Editor's Note: (David Axelrod is a CNN commentator and host of the podcast "The Axe Files," now a regularly featured show on CNN. He was senior adviser to President Barack Obama and chief strategist for the 2008 and 2012 Obama campaigns. The opinions expressed in this commentary are his.)
(CNN) President Barack Obama was running behind.
In Moscow for bilateral talks with Russian President Dimitri Medvedev in the summer of 2009, Obama took a meeting with Prime Minister Vladimir Putin, widely understood to be the power behind the throne. Now, the meeting with Putin was going well beyond the allotted hour, and the President was late for an appointment with former Soviet President Mikhail Gorbachev.
As a senior adviser, I was asked to sit in with Gorbachev until Obama arrived. During our 45 minutes of conversation, the aging Soviet leader, still spry at 78, mused about his meetings with President Ronald Reagan that led to historic breakthroughs in US-Soviet relations.
"He would sometimes go off on tangents and (Secretary of State) George Schultz, who was sitting next to him, would gently place his hand on Reagan's. And Reagan would just stop," Gorbachev told me.
I thought of this story when we learned that President Donald Trump had had an unreported conversation with Putin at the recent G20 meeting in Hamburg -- with no aides present and only Putin's translator as a party to the chat.
Even if the darkening cloud of Russia's incursion on the 2016 election were not hanging over Trump, such a scenario would have set off alarm bells.
The specter of an inexperienced president, engaged alone in a lengthy, private exchange with the cunning and seasoned leader of an adversarial nation defies every rule of diplomacy and good sense. Such scenarios play to the advantage of the other side -- leaving ours prone to manipulation.

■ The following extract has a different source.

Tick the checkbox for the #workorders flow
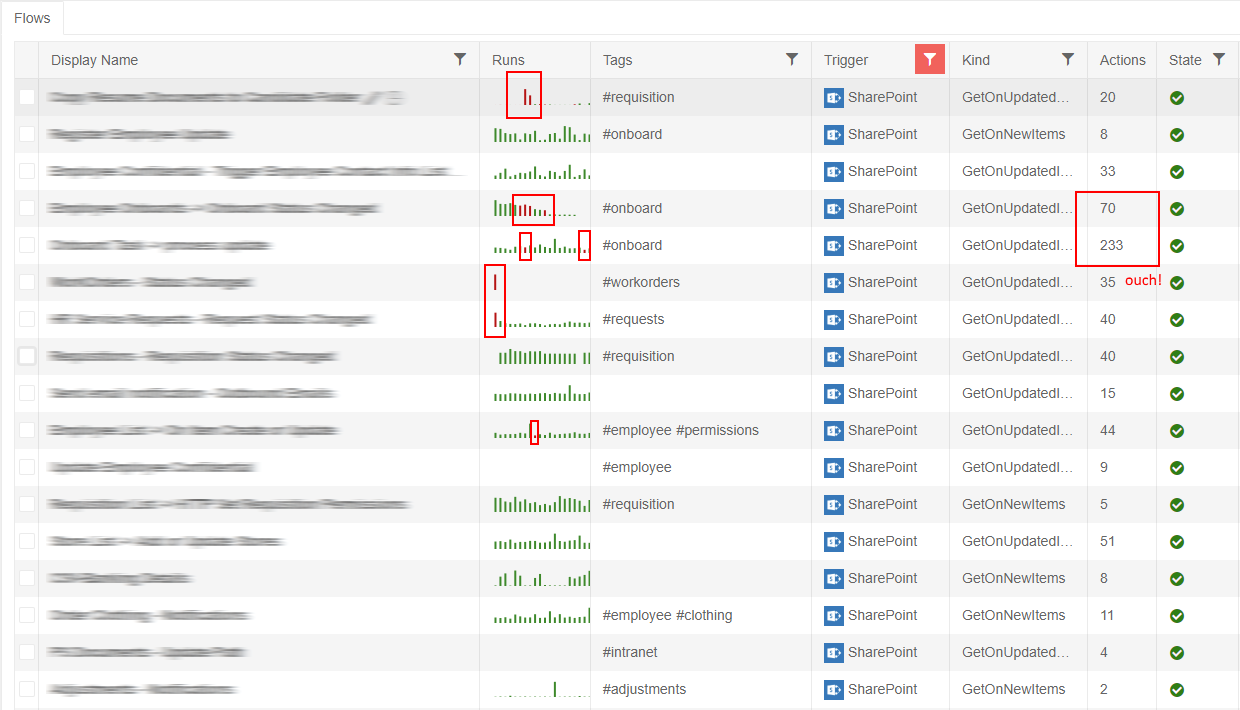 pyautogui.click(x=27, y=283)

And it is highly unusual for a president to have such a conversation without, at a minimum, his own translator to avoid any misinterpretation on either side.

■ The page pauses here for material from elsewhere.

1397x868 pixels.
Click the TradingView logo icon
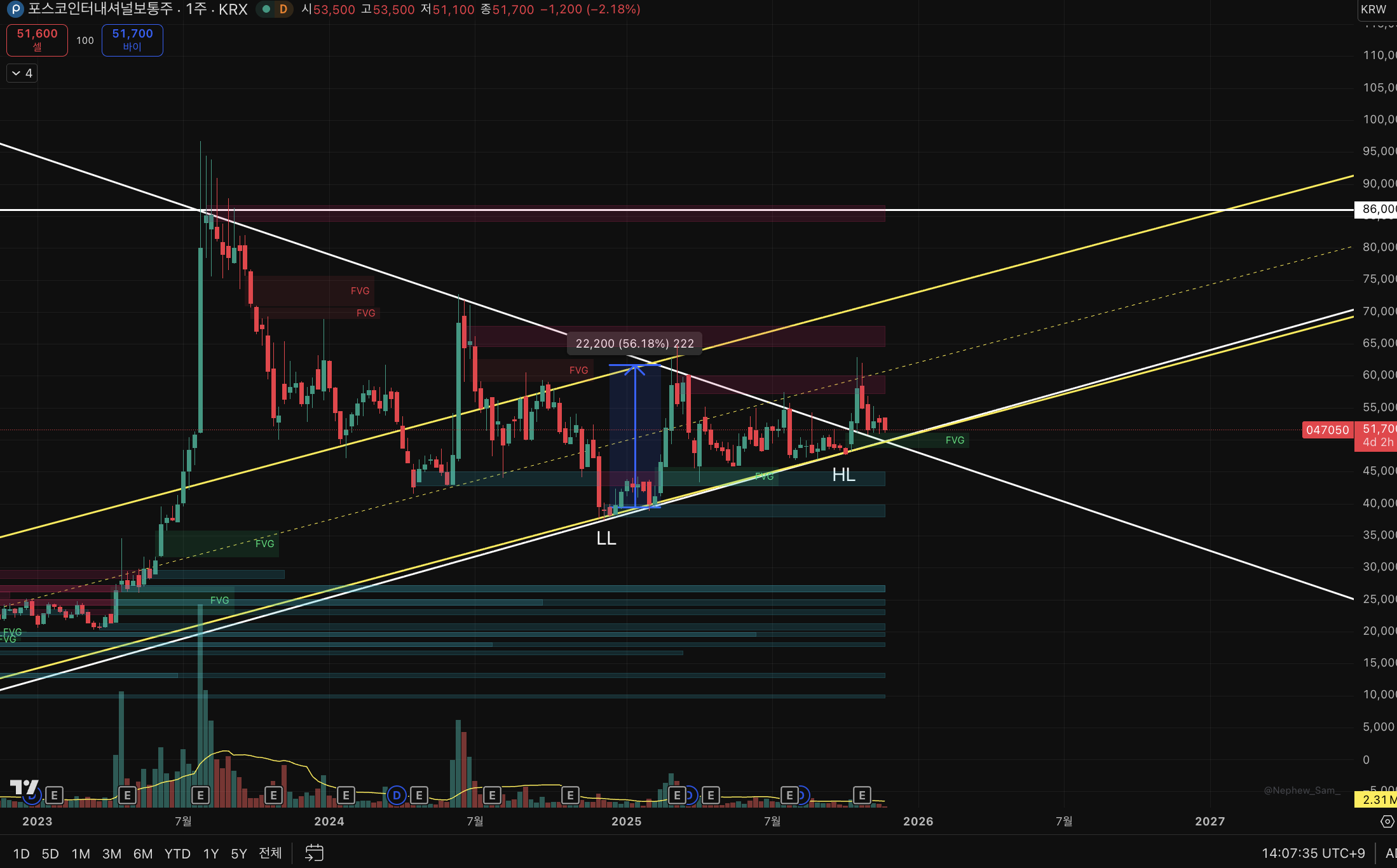click(24, 787)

While sidebars between leaders at global conferences are not unusual, such lengthy conversations, where more than pleasantries are being exchanged, rarely occur without an aide, a note taker or witness to record what was said.
And yet the only other participant in Trump's discussion with Putin was the translator who works for the Russians. (Trump's translator did not speak Russian. He spoke Japanese, since Trump had initially been seated next to Japanese President Shinzo Abe.)
It also must have struck a chilling note for other G20 leaders to see the American President engrossed in a lengthy, private conversation with a Russian strongman whose seizure of territory from Ukraine and election subterfuge throughout Europe has unsettled the continent.
No diplomat I spoke with could do anything but scratch their heads over this strange departure from protocol.
The timing of this news comes amid other developments that are heightening suspicions about Trump's relationship with the Russians. First, there are the revelations about a June 2016 meeting between Donald Trump Jr. and the campaign's high command and Russians who were promising dirt on Hillary Clinton. Then, there's the Washington Post report that the administration has decided to end support for anti-Assad rebels in Syria, a decision that was long sought by Putin, who counts the Syrian dictator as a client of Russia.
Yet even without the growing questions about potential Trump campaign collusion with the Russians and other issues, the President's decision to engage Putin would be disturbing.
For time immemorial, presidents and their teams have carefully plotted and orchestrated such encounters to ensure that both sides understood their meeting.
Reagan had Schultz at his side. Trump apparently believed he needed no such counsel or company.
The most charitable explanation for this break in protocol would be the combination of hubris and naïveté in a President who prides himself on the "art of the deal."
Another possibility, darker and far more disturbing, is that America's interests were mortgaged in a stealthy political deal cut some time ago.